The Paso Del Norte Foundation believes El Paso can benefit from the same style of park that was built in Dallas.
They created the Downtown Deck Plaza Foundation to work with city and state officials in order to build a 12.5 acre deck plaza over Interstate 10 in El Paso.
The project manager for the Downtown Deck Plaza Foundation, Lauren Steinmann, believes El Paso can benefit financially in the long run from the park.
The City of Dallas gets $15 million a year from the foundation as payment for all of the work that was being done and run by the foundation,” Steinmann said.
The Deck Plaza concept would have to coincide with Teas Dept. of Transportation's next phase of the "Re-imagine I-10" downtown corridor project.

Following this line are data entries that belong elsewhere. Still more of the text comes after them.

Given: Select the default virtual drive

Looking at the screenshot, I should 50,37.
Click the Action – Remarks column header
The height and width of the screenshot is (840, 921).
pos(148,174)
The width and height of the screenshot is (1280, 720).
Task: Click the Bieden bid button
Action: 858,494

TxDOT is interested in adding extra lanes of highway through the downtown corridor, but in order to do so some property may need to be taken by imminent domain and residents displaced.
This doesn't sit well though with some city leaders like Precinct 2 El Paso County Commissioner David Stout.
“The Pearl Apartments, most everything you see along the north side of the highway is going to be taken out to widen the highway. People are going to be displaced and guess what kind of people? Not the people that own the bank building on the south side of town, the people that are probably low income people that live on the north side of the highway," Stout told ABC-7.
TxDOT spokesperson Jennifer Wright said the transportation agency has been working with different designs to add the lanes in order to reduce the properties needed to be seized for the project to begin.
Wright said, "What has caused some alarm was that the corridor study in this segment too, not taking railroad property into account, looked at displacing 92 commercial properties along that corridor. Now with the alternatives that we are looking at producing, they would take anywhere from nine to eight commercial properties.”